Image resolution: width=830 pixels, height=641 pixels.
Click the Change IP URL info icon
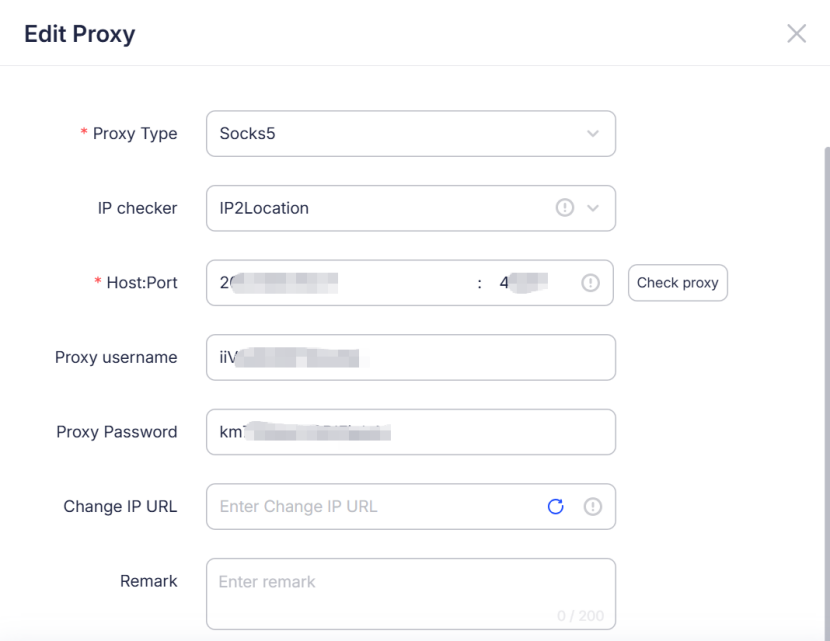click(592, 507)

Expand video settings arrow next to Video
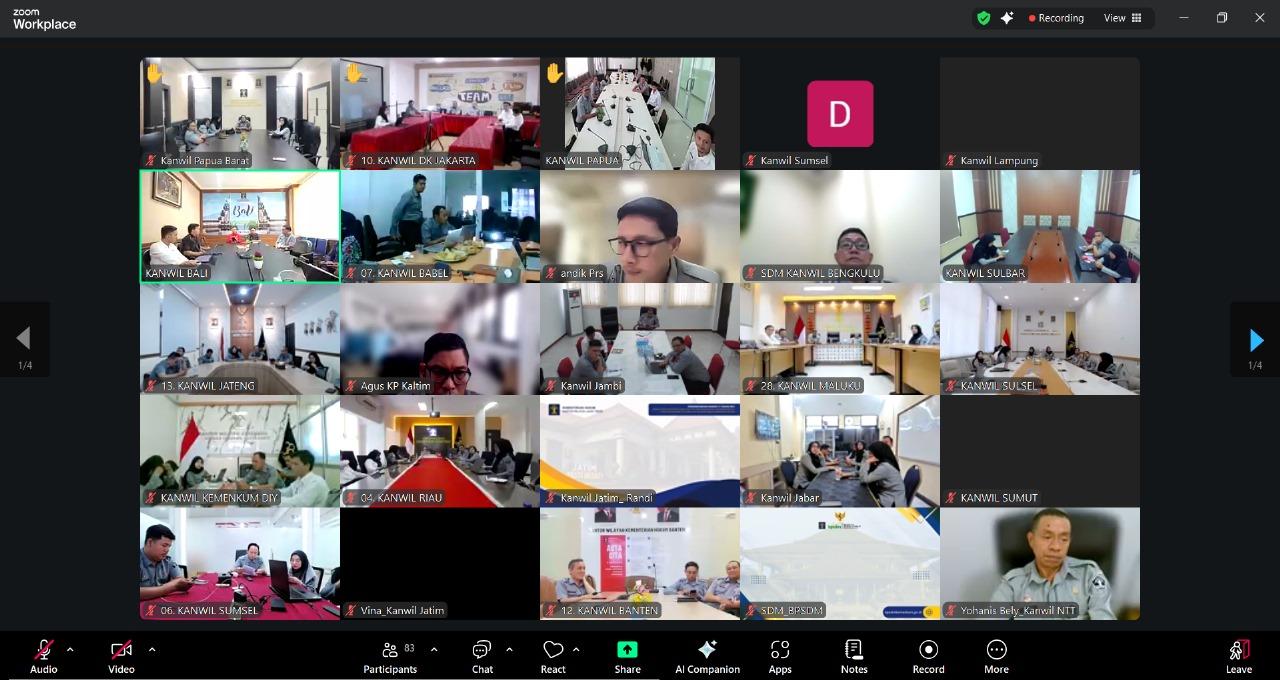pos(152,649)
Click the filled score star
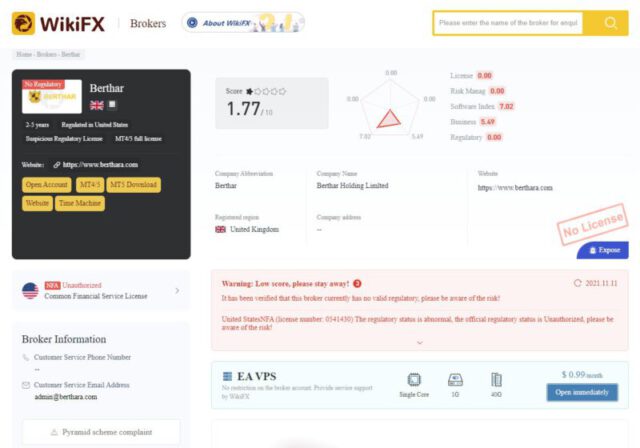 pyautogui.click(x=250, y=92)
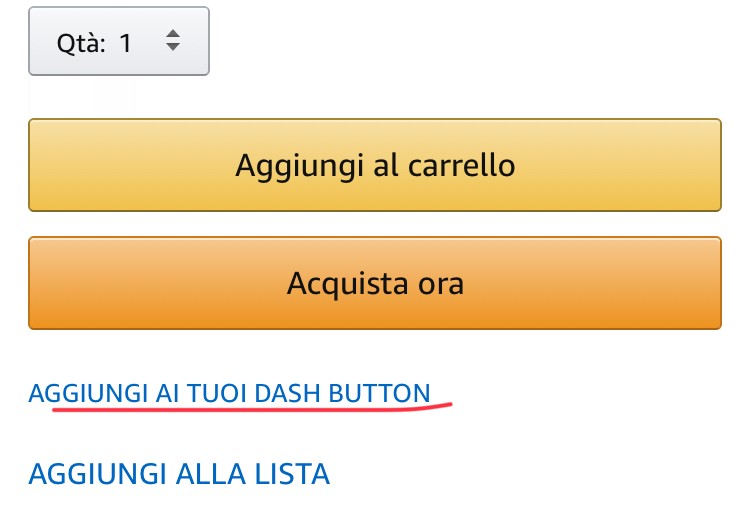Add item to cart with yellow button
750x509 pixels.
pos(375,165)
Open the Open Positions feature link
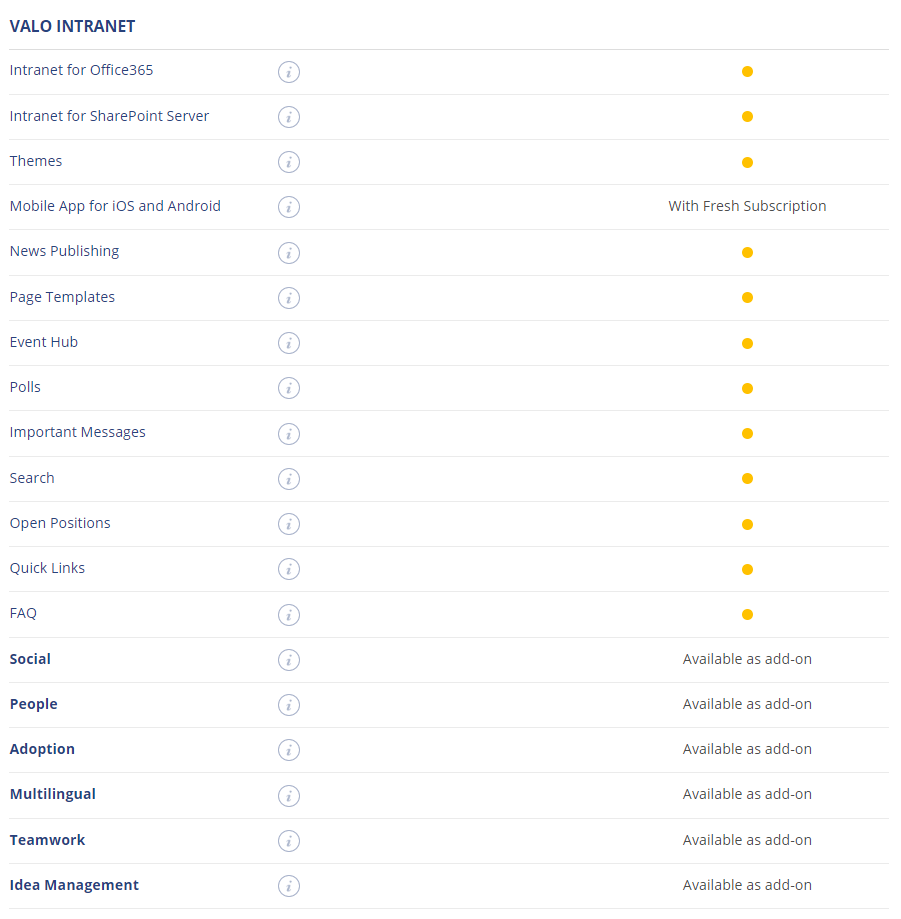The height and width of the screenshot is (919, 901). pyautogui.click(x=60, y=523)
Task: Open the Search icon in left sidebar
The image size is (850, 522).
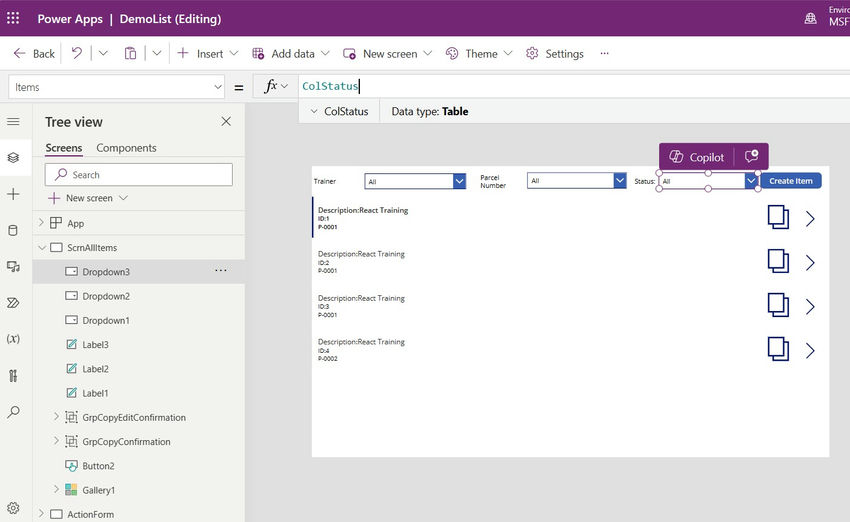Action: click(13, 412)
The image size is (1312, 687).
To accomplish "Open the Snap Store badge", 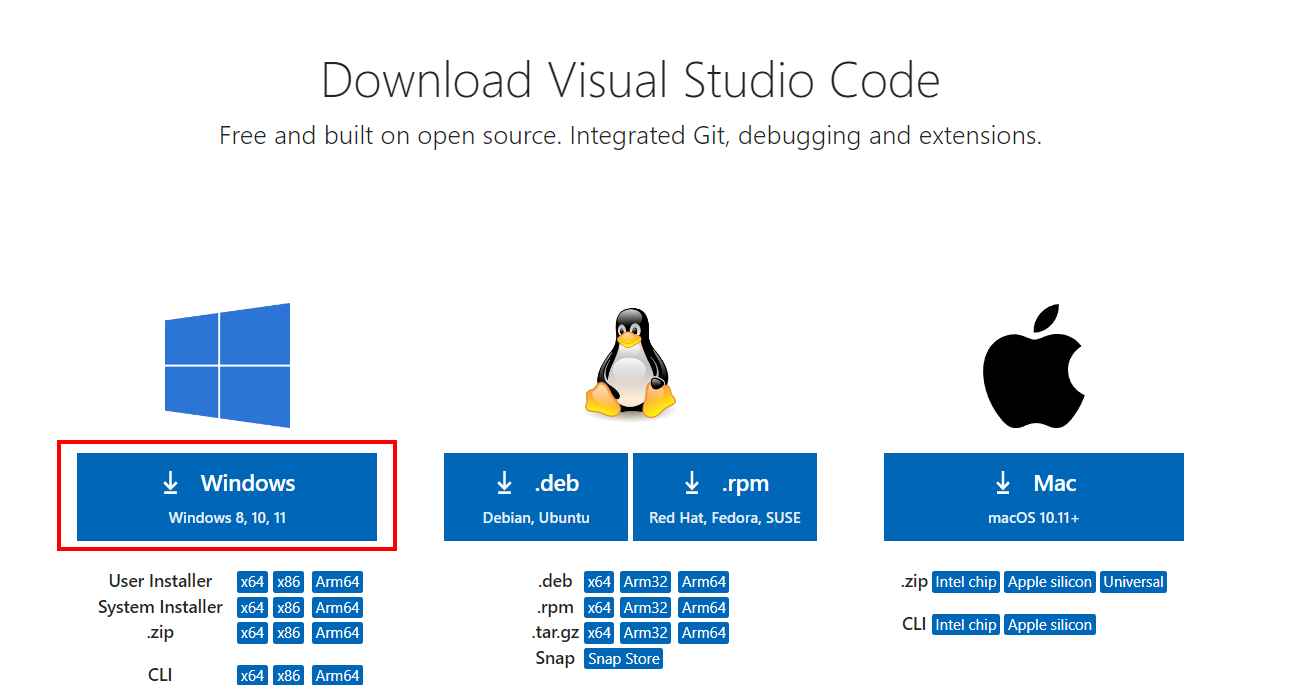I will coord(623,658).
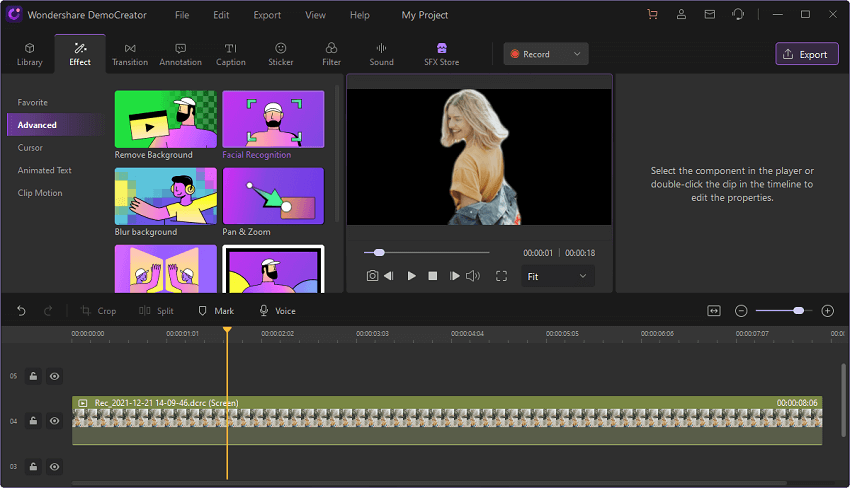Open the Fit zoom dropdown
The image size is (850, 488).
(557, 276)
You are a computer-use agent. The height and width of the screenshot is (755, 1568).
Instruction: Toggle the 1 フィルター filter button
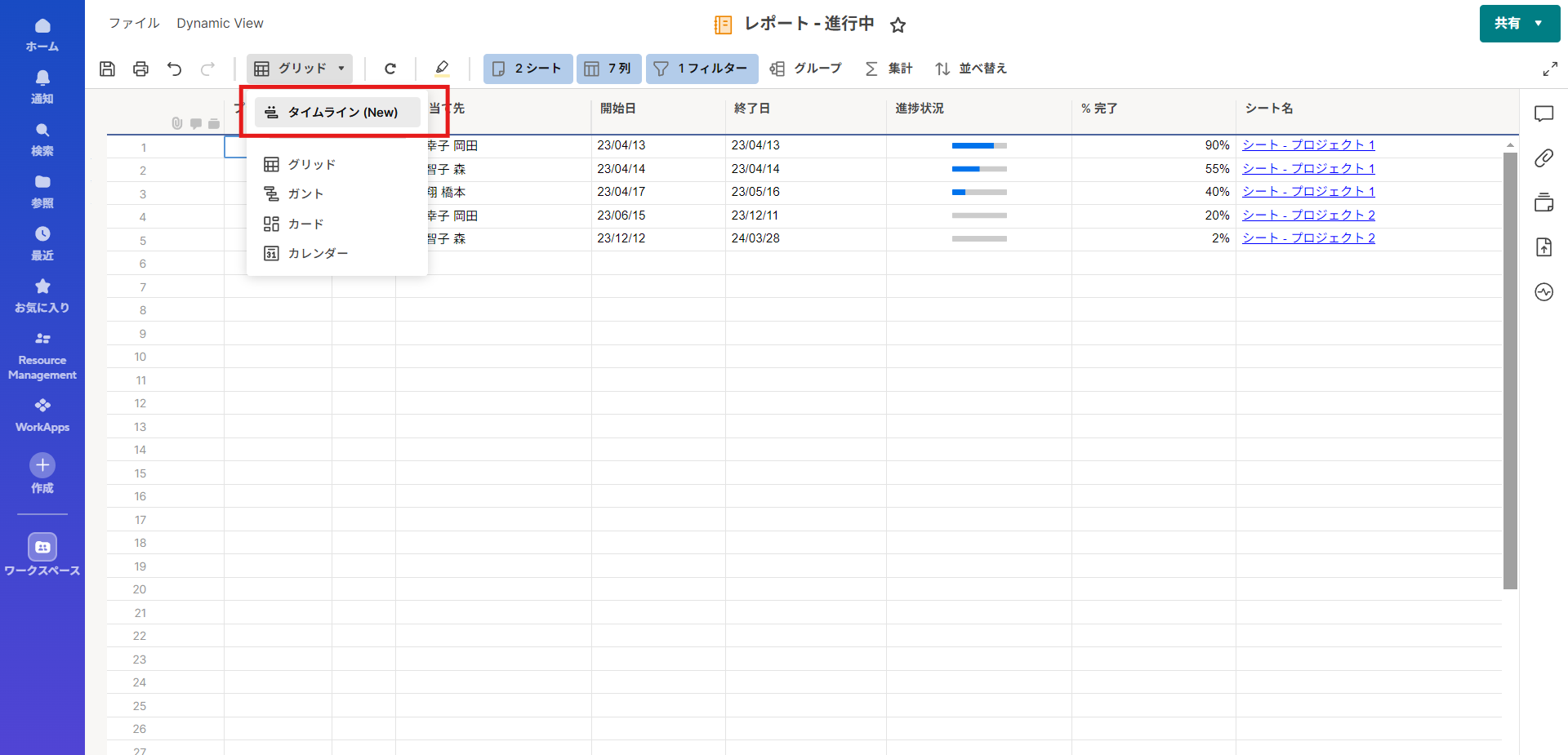(702, 69)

Activity → A word-for-word copy is needed, starting at the first line of the listing and ending with the line bearing "The image size is (1312, 687).". No pictures.

Written solution →
Image resolution: width=830 pixels, height=641 pixels.
Click the Change IP URL info icon
click(592, 507)

Expand video settings arrow next to Video
pos(152,649)
Click the filled score star
 pyautogui.click(x=250, y=92)
Add item to cart with yellow button
750x509 pixels.
pos(375,165)
Open the Open Positions feature link
The height and width of the screenshot is (919, 901). pyautogui.click(x=60, y=523)
Task: Open the Search icon in left sidebar
The image size is (850, 522).
Action: click(13, 412)
The image size is (1312, 687).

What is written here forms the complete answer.